# [Problema 1]
Transcreva, sem alterar nada, o trecho do texto sobre a decadência do Império Romano que vai de "Os embates em" até "período de decadência.", incluindo este último.
# [Problema 2]
Como prosseguiria o texto sobre a decadência do Império Romano depois da última frase apresentada? Dê continuidade a ele.
**** Texto selecionado ****
Os embates em torno da perspectiva da “decadência” do Império Romano já afloram, portanto, na própria época de desarticulação do mesmo. Em vista disso, amparando-se em uma cuidadosa análise historiográfica sobre a apropriação e reapropriações desta noção carregada de sentido valorativo, Santo Mazzarino procura ressaltar os problemas de utilização da noção de “decadência” pela moderna historiografia, e sua recomendação taxativa é a de rejeitar a compreensão da Antiguidade Tardia como um período de decadência.
A polêmica em torno da ideia de decadência aplicada à transição entre os períodos antigo e medieval é, como nos poderiam mostrar outros autores, bastante problemática. Por fim, veremos oportunamente, ao lado das ideias de “declínio”, “queda” e “decadência”, outros conceitos que têm sido propostos pela historiografia recente, incluindo o de “desagregação”, todos com implicações mais específicas para o estudo do último período do Império Romano.
**** Dados fornecidos ****
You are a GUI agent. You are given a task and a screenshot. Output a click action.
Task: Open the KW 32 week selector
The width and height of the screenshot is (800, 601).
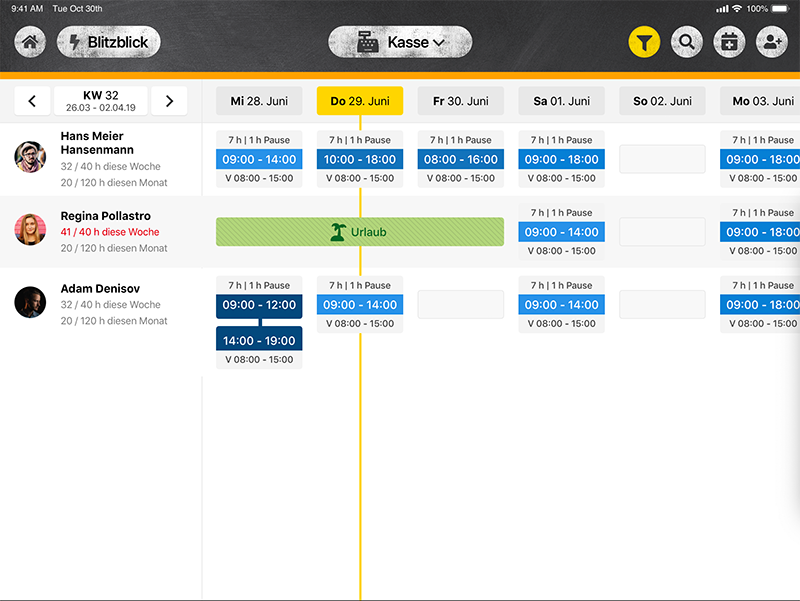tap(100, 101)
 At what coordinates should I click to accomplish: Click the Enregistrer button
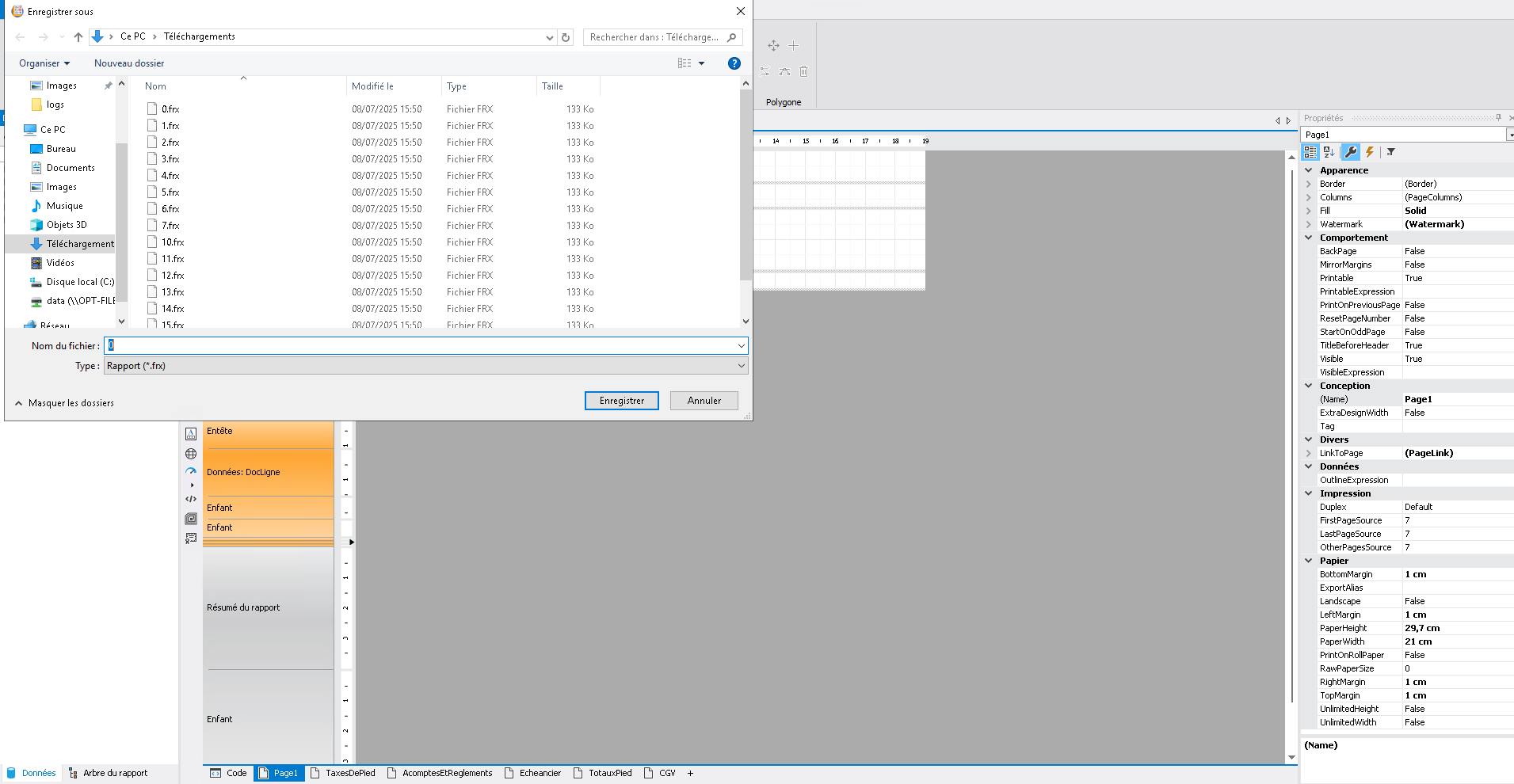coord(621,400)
****
**** Dados fornecidos ****
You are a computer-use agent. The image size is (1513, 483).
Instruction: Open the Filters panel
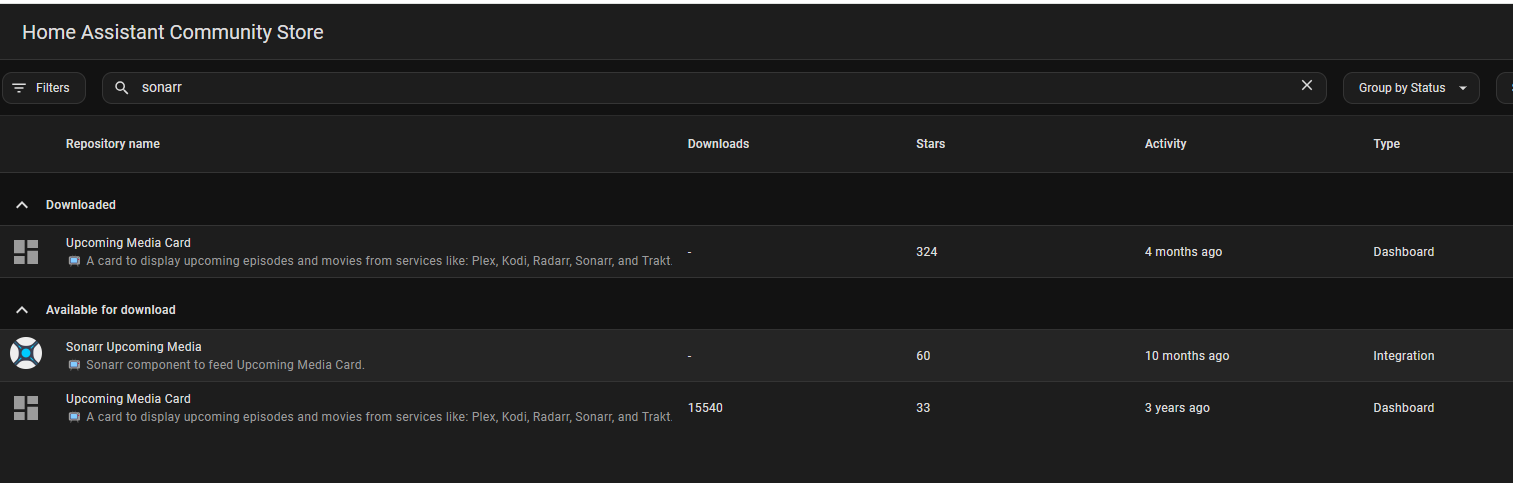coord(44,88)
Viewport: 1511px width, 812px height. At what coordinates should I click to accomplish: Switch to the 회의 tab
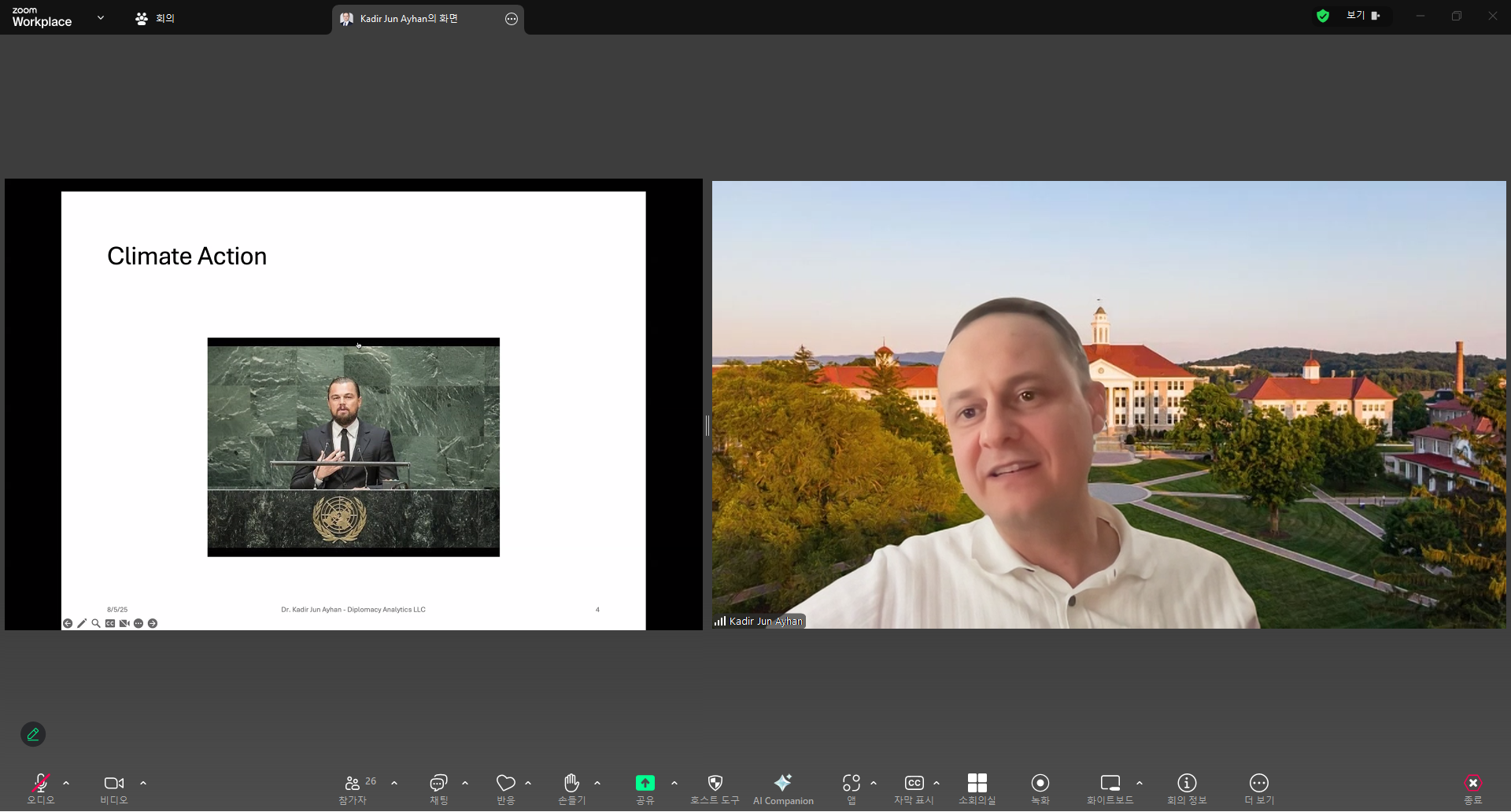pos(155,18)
****
**** Dados fornecidos ****
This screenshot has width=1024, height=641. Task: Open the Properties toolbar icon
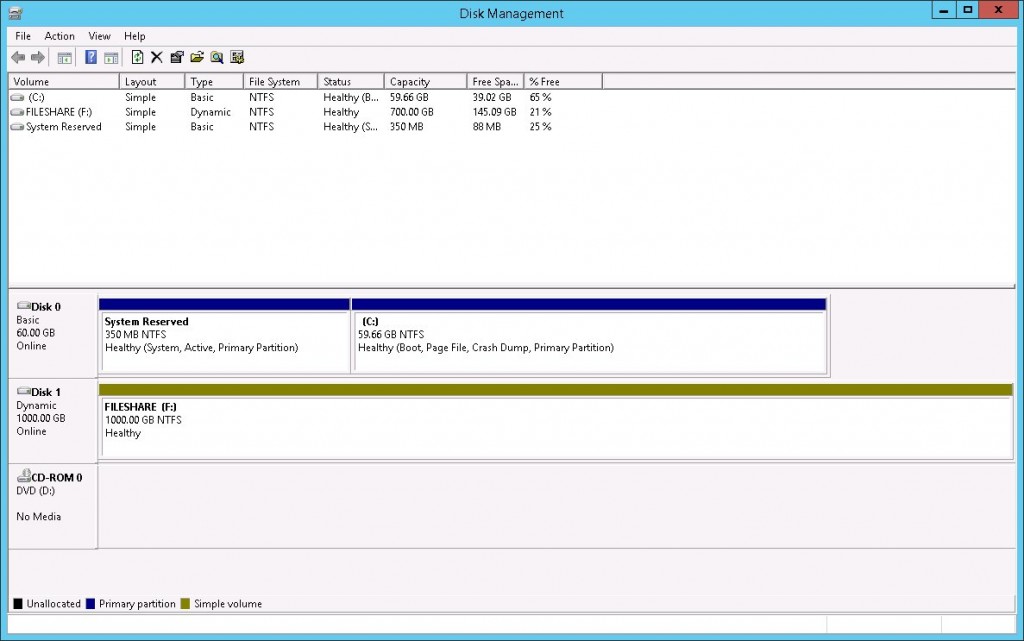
****
# [Resultado 1]
Os embates em torno da perspectiva da “decadência” do Império Romano já afloram, portanto, na própria época de desarticulação do mesmo. Em vista disso, amparando-se em uma cuidadosa análise historiográfica sobre a apropriação e reapropriações desta noção carregada de sentido valorativo, Santo Mazzarino procura ressaltar os problemas de utilização da noção de “decadência” pela moderna historiografia, e sua recomendação taxativa é a de rejeitar a compreensão da Antiguidade Tardia como um período de decadência.

# [Resultado 2]
Novos campos historiográficos e novas leituras da passagem
Por ora, consideraremos que os desenvolvimentos modernos da historiografia sobre a passagem da Antiguidade à Idade Média correspondem precisamente à superação desta dicotomia que, apesar de gerada por posições aparentemente inconciliáveis – o assassinato ou a morte natural do Império – trazem como pano de fundo um mesmo posicionamento historiográfico francamente baseado nos acontecimentos políticos em nível institucional. Com o desenvolvimento da historiografia do século XX, o olhar dos historiadores vai como que se desatrelando desta exclusividade em relação à história política de âmbito institucional, e cada vez mais novas dimensões vão sendo colocadas em cena como questões centrais passíveis de serem examinadas. Economia, cultura, mentalidades, imaginário, demografia – a afirmação de novas especialidades da história voltadas para o diálogo com estas dimensões fundamentais permite que um mesmo conjunto de acontecimentos seja beneficiado por diversificadas cronologias que dependerão do problema a ser examinado pelo historiador.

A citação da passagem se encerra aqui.